Provided material section start
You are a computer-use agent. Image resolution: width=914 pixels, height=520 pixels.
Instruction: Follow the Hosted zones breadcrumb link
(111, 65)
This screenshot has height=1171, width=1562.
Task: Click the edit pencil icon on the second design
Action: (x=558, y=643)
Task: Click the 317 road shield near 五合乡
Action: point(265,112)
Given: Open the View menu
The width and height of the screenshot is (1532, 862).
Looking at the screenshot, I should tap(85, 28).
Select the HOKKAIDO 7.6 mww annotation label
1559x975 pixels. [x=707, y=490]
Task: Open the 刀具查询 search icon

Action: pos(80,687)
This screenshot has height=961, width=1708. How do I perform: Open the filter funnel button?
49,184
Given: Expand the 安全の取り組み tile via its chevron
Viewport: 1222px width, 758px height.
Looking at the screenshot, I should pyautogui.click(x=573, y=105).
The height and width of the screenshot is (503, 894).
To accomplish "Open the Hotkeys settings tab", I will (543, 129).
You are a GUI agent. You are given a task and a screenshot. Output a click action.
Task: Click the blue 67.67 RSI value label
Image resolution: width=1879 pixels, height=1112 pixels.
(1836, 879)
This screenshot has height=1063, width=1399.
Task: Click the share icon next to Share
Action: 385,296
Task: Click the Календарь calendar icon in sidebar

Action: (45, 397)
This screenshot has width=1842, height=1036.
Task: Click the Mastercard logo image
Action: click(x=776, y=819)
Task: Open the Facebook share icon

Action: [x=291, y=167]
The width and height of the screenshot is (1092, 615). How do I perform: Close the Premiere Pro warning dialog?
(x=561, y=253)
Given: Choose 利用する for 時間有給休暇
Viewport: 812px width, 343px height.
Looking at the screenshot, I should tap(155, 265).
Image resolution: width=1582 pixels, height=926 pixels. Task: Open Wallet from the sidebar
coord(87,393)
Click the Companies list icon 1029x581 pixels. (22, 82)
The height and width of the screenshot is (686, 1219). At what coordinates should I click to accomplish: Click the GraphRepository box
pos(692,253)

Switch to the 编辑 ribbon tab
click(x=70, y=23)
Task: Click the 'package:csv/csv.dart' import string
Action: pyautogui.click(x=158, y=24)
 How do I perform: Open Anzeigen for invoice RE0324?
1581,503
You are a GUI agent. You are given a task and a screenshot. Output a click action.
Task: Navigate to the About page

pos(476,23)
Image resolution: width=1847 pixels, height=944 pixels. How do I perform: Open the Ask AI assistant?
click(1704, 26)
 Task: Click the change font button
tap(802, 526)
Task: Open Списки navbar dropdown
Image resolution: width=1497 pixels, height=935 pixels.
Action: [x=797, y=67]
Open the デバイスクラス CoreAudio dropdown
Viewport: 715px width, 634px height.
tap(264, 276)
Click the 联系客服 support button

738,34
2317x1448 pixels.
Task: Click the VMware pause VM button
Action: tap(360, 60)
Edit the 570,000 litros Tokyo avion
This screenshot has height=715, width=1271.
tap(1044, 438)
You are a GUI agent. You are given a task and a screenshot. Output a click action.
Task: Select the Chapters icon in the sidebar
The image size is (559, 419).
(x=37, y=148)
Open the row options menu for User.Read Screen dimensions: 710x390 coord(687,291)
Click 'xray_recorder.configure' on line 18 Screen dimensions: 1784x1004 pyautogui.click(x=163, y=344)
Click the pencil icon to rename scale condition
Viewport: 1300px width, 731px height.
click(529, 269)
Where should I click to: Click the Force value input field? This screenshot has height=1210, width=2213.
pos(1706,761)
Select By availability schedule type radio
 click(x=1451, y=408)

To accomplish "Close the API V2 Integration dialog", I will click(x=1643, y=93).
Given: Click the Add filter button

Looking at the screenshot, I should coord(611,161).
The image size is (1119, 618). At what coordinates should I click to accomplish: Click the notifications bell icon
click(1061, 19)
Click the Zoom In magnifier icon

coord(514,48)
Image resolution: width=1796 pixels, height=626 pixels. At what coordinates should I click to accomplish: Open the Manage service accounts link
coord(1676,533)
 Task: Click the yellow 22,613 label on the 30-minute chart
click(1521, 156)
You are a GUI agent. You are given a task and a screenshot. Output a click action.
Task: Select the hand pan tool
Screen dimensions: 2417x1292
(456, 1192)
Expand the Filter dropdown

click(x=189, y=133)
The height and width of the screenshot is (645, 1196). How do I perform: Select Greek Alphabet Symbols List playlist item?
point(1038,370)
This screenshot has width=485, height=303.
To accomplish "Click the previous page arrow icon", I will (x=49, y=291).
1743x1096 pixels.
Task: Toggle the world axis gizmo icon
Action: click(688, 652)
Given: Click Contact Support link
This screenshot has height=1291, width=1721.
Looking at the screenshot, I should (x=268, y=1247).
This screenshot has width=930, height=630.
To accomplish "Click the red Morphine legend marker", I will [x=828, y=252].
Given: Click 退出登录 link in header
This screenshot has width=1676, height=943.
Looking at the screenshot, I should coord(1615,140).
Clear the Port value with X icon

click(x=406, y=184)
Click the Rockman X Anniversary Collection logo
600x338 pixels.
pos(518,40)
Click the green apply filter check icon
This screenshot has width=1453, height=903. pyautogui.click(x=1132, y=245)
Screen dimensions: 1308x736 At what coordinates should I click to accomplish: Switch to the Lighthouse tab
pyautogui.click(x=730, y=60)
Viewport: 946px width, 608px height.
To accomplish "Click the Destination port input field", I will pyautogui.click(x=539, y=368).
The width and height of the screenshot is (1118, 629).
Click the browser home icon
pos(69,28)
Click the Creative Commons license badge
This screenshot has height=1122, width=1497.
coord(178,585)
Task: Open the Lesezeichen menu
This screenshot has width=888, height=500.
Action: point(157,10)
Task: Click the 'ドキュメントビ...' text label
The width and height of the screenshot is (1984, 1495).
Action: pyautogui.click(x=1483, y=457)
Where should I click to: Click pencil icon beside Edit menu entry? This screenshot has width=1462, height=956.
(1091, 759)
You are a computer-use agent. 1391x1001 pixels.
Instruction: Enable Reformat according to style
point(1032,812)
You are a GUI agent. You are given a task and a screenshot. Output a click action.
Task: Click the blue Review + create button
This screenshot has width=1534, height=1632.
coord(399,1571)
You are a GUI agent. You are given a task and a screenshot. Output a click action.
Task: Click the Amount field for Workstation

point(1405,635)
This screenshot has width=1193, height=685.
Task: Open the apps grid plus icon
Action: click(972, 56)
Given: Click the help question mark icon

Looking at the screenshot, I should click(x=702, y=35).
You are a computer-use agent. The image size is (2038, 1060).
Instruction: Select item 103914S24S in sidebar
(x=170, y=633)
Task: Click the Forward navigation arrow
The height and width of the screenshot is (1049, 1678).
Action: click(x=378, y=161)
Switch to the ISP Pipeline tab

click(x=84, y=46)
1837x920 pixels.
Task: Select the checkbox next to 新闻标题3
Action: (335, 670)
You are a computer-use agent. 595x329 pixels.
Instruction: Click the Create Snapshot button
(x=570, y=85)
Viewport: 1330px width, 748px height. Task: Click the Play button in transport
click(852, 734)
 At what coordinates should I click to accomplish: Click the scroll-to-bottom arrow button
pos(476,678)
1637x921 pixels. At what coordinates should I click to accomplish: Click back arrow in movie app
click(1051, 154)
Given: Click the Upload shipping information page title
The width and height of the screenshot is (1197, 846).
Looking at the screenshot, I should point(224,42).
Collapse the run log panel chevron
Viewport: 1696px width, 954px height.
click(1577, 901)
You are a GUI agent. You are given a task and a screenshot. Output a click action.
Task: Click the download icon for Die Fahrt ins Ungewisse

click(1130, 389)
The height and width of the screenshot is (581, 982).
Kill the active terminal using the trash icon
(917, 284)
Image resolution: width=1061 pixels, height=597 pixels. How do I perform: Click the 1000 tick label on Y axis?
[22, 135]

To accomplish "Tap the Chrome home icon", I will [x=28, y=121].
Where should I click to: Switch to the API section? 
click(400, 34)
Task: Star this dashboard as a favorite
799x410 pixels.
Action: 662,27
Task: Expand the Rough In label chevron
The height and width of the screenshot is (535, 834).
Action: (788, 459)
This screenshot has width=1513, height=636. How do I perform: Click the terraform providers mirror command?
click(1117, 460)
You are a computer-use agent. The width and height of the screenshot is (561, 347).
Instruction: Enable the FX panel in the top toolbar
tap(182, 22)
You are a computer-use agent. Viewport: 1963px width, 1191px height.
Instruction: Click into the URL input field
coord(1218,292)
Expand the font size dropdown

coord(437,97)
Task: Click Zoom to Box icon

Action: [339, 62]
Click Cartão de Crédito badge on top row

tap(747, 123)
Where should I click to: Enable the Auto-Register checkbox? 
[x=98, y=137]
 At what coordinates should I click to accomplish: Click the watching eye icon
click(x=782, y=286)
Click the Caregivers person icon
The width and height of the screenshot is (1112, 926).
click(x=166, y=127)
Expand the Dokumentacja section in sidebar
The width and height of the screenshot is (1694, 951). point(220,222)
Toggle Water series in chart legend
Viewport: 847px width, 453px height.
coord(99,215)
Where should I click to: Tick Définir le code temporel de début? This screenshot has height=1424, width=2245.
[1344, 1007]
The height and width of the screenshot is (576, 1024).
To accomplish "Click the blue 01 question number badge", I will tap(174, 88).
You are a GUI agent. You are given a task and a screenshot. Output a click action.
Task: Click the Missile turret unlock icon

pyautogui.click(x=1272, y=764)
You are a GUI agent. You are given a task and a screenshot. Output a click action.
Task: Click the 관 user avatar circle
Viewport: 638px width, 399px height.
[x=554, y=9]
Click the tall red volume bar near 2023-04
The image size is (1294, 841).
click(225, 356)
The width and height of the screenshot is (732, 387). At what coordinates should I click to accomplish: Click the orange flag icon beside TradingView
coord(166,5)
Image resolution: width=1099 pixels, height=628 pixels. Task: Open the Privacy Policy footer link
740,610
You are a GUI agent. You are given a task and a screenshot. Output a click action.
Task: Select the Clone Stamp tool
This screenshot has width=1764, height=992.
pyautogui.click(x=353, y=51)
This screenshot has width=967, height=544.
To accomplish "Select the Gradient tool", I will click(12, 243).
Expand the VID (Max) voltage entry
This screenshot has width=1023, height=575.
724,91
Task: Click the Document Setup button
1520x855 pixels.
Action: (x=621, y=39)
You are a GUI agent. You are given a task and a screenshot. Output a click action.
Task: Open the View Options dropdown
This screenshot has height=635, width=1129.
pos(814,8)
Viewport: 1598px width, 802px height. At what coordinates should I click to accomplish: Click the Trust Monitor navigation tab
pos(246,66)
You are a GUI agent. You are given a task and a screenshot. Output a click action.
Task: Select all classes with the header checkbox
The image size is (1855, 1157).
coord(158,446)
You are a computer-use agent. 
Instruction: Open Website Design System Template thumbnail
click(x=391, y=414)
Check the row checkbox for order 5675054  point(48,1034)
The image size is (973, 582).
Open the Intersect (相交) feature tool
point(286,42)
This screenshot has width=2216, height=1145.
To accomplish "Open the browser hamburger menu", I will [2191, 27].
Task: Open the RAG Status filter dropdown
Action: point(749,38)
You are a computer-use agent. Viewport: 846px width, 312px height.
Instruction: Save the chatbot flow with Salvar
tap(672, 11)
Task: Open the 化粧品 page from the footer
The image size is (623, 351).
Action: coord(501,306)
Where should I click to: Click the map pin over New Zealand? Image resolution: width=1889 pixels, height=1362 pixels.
Provided material section end
*Exercise*
When you reach the line that contains "Given: Open the View menu", stop; that line and every line before it, from the very first line of the data, should be restated word for word.

*Reply*
You are a computer-use agent. Image resolution: width=914 pixels, height=520 pixels.
Instruction: Follow the Hosted zones breadcrumb link
(111, 65)
This screenshot has height=1171, width=1562.
Task: Click the edit pencil icon on the second design
Action: (x=558, y=643)
Task: Click the 317 road shield near 五合乡
Action: point(265,112)
Given: Open the View menu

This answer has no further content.